Today, of course, it suffices to dismiss Gordon as a "crank" because his views were incongruous with prevailing orthodoxy. But whether this conclusion damns Gordon or the one evaluating him remains an open question.

Any informed appraisal of the value of his opinion on such enigmas as the Bat Creek Stone and the Brazilian Inscriptions would begin with awareness that he grew up tri-lingual from childhood (English, Hebrew and Aramaic), adding Ancient Greek, Latin, Hittite and Ugaritic as he went along.
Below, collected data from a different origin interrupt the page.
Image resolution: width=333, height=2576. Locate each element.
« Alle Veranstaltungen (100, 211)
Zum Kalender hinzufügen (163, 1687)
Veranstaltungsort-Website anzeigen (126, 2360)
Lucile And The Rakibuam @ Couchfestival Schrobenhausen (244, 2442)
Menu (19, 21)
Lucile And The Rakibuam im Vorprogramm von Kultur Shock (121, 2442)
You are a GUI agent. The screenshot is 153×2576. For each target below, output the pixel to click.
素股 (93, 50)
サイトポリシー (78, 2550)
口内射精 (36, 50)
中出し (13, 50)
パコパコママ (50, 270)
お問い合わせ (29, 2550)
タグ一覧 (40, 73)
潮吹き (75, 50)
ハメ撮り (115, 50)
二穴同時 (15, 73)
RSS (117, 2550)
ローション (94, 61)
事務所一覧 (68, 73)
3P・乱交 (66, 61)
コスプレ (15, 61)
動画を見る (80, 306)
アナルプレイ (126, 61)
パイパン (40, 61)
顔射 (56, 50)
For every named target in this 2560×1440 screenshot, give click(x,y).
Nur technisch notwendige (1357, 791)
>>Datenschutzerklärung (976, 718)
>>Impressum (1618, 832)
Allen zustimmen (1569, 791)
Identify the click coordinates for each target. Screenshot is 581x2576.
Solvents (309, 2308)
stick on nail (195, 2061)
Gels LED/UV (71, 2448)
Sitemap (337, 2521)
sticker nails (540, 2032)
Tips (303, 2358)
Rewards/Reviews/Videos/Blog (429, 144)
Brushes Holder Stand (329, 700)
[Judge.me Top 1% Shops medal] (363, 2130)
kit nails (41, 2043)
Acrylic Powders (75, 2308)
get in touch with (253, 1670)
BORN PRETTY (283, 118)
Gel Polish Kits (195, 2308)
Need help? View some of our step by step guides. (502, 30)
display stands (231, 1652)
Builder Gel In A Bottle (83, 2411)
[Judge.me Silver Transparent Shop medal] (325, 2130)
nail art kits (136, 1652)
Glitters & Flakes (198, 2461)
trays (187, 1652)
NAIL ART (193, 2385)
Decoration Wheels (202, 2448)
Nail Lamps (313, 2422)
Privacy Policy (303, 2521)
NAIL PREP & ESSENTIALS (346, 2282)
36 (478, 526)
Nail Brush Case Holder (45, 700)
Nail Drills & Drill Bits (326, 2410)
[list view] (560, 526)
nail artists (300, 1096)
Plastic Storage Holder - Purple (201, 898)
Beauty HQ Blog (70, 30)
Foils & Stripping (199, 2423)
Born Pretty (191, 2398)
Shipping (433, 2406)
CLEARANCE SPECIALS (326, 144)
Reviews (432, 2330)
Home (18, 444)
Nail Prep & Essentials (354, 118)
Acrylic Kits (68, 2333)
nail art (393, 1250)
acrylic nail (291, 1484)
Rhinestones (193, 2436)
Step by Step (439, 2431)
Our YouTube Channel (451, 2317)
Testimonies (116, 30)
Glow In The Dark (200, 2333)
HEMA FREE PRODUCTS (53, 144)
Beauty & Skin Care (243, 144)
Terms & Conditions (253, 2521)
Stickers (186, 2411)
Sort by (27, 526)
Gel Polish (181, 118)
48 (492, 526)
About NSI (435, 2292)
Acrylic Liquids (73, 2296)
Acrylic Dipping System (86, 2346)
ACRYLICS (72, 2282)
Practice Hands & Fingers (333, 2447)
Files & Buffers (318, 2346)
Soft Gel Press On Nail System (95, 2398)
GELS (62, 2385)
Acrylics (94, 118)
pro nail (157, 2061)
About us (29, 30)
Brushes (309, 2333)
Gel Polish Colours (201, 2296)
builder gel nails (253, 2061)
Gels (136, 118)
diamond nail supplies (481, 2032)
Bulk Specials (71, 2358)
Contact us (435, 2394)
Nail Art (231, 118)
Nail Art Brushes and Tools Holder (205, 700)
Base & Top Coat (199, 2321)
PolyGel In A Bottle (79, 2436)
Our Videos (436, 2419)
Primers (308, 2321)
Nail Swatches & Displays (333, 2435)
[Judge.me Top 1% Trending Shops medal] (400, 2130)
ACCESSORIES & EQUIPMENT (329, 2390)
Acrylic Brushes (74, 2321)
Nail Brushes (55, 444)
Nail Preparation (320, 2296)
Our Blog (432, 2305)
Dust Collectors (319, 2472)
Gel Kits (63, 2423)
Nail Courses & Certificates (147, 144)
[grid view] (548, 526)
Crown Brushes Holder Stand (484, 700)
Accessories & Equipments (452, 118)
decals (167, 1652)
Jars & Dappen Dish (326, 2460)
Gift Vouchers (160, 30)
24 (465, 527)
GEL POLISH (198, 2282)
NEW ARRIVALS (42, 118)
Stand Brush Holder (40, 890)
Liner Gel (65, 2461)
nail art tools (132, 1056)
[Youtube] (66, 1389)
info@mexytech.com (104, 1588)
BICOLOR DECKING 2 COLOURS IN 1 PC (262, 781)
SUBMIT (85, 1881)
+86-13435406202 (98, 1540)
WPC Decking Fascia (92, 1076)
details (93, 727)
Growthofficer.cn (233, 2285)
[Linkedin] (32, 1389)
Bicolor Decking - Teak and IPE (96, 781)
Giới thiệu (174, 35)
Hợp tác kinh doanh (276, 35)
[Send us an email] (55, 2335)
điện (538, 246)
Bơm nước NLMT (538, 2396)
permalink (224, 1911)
Also that, having reached the point where he could view the entire Antiquities field from the summit of it, he both saw connections we wasn't supposed to, and pointed them out, whether this annoyed people who were big fish in small ponds or not. E.g.,

"Homer and Bible," 1955, Hebrew Union College Annual 26, pp. 43–108.

The Common Background of Greek and Hebrew Civilizations, 1962/1965, Norton Library, New York

"Vergil and the Bible World," 1971, The Gratz College Anniversary Volume, Philadelphia: Gratz College.

These are in addition to basics in languages like

Ugaritic Grammar, 1940, Pontificium Institutum Biblicum, Rome. and

Forgotten Scripts, 1982, Basic Books, New York (revised and enlarged version, previously published 1968, now containing Gordon's work on Minoan and Eteocretan).

If you were aware, as he was, that (for one example) Saul was given the proper Homeric funeral due a fallen leader in wartime, join the Stinky Old Poopy Heads. You're a heretic.